WHAT YOU ARE ASKED TO DO: Starting from the first line below, count the lines carrying the string "agent" and answer with the count by itself.

▬▬▬▬▬▬

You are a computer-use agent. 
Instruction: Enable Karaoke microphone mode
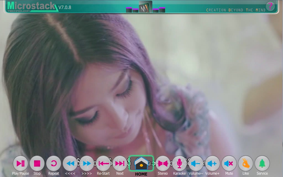click(x=179, y=163)
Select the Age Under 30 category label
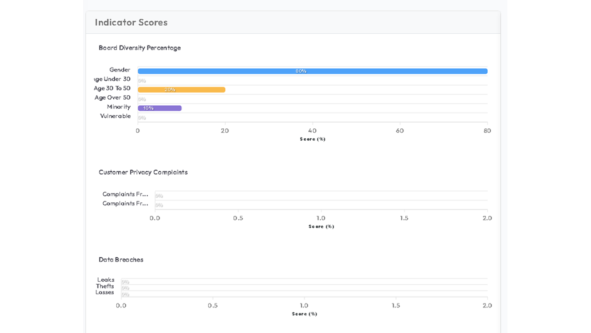 (113, 79)
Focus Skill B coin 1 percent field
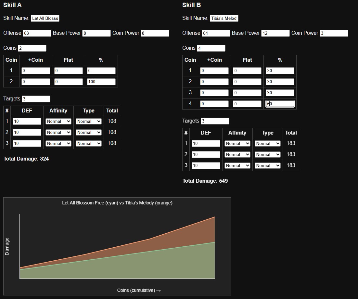 pos(280,71)
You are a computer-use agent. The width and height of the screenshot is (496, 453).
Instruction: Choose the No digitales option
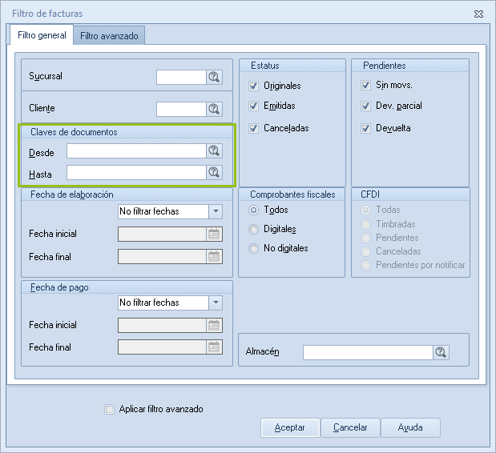254,248
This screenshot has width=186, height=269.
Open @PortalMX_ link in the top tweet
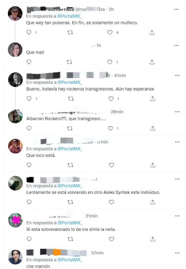70,16
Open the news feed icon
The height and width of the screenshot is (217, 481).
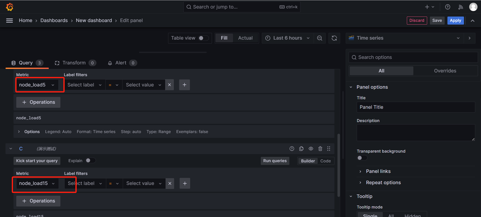coord(460,7)
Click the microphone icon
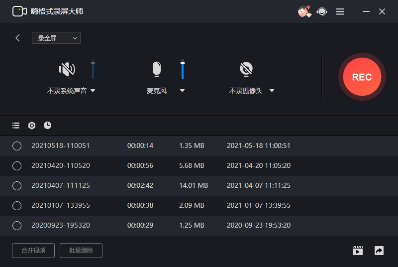398x267 pixels. pos(157,69)
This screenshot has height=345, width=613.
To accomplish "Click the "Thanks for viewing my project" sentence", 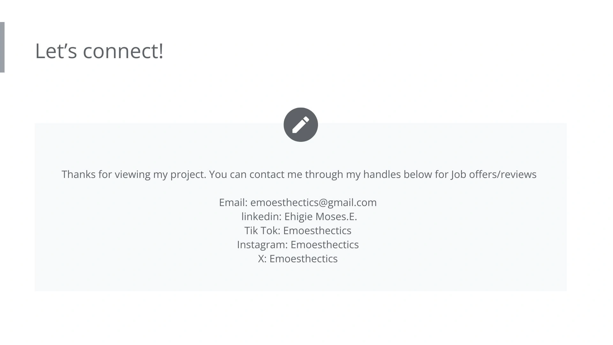I will (134, 174).
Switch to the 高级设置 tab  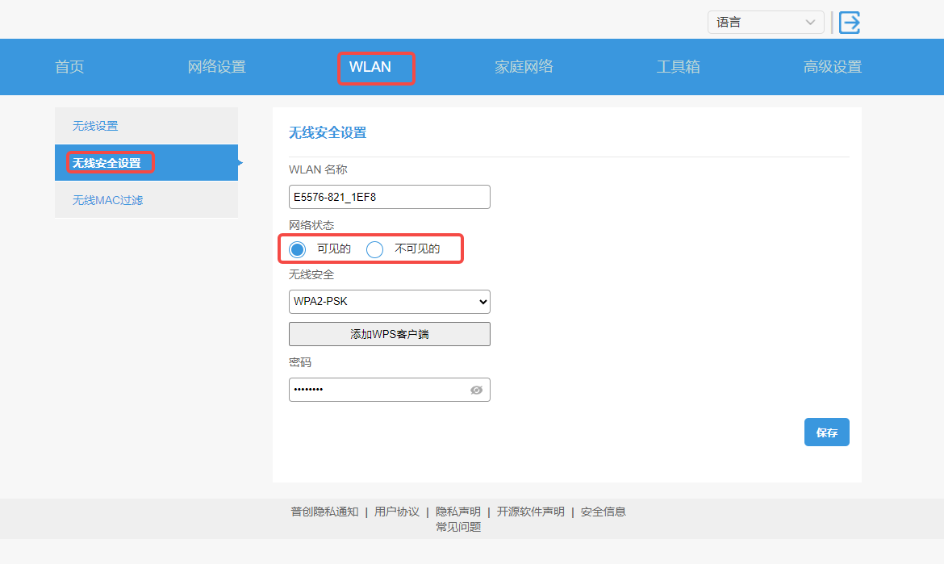pyautogui.click(x=832, y=67)
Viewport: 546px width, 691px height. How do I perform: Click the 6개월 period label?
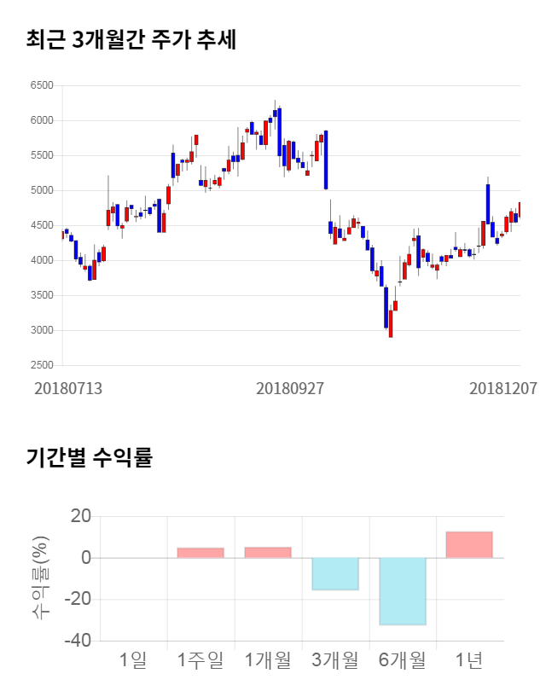pyautogui.click(x=402, y=659)
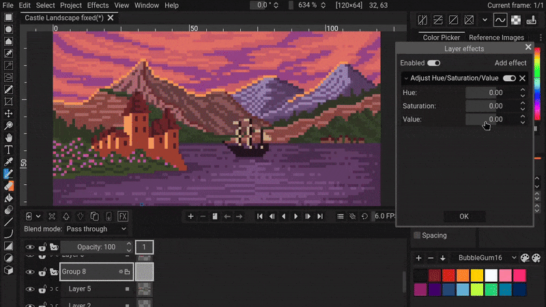
Task: Open the Blend mode dropdown
Action: click(96, 229)
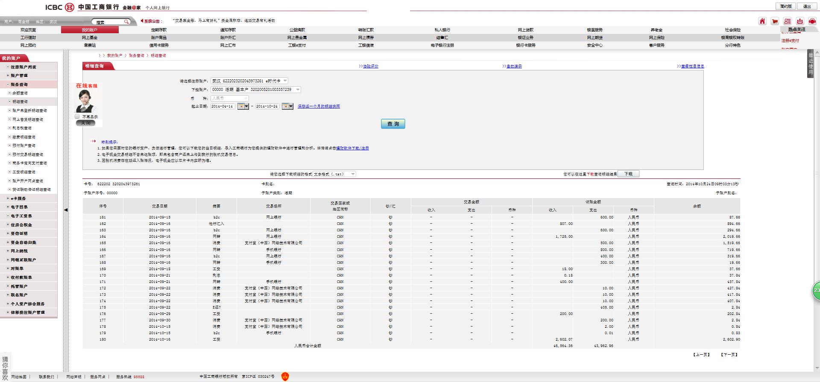This screenshot has height=382, width=820.
Task: Click the start date input field
Action: pos(223,106)
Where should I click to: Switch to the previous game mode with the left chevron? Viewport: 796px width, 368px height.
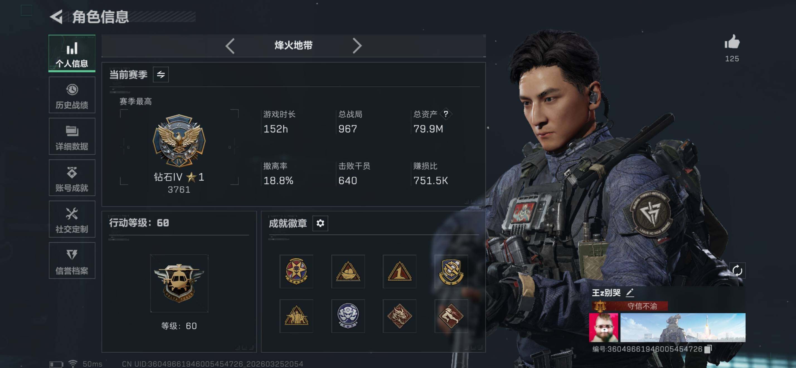tap(230, 46)

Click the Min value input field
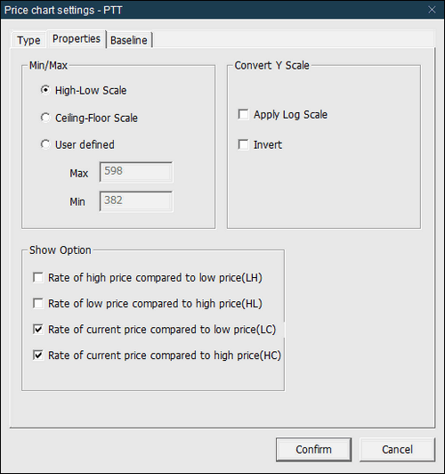click(x=136, y=201)
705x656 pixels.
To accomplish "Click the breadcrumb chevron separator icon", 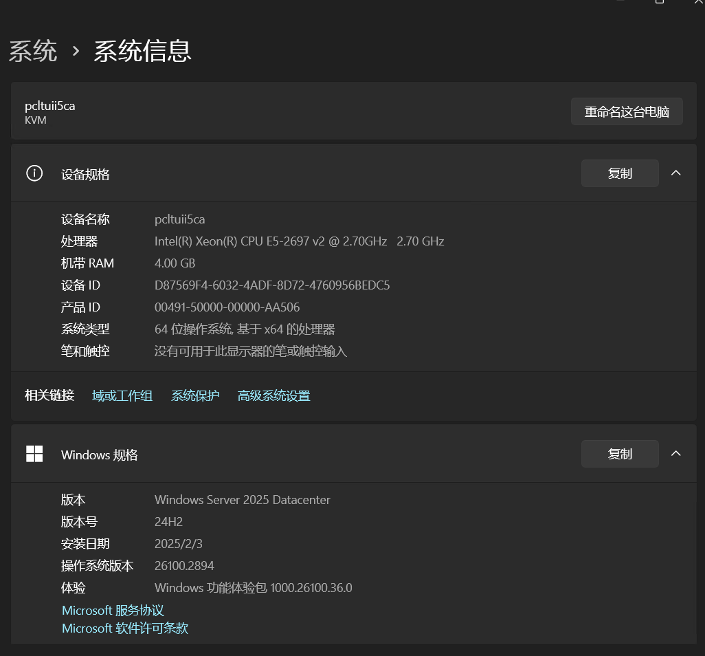I will 76,52.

▬▬▬▬▬▬

RESULT OF THIS TASK: 2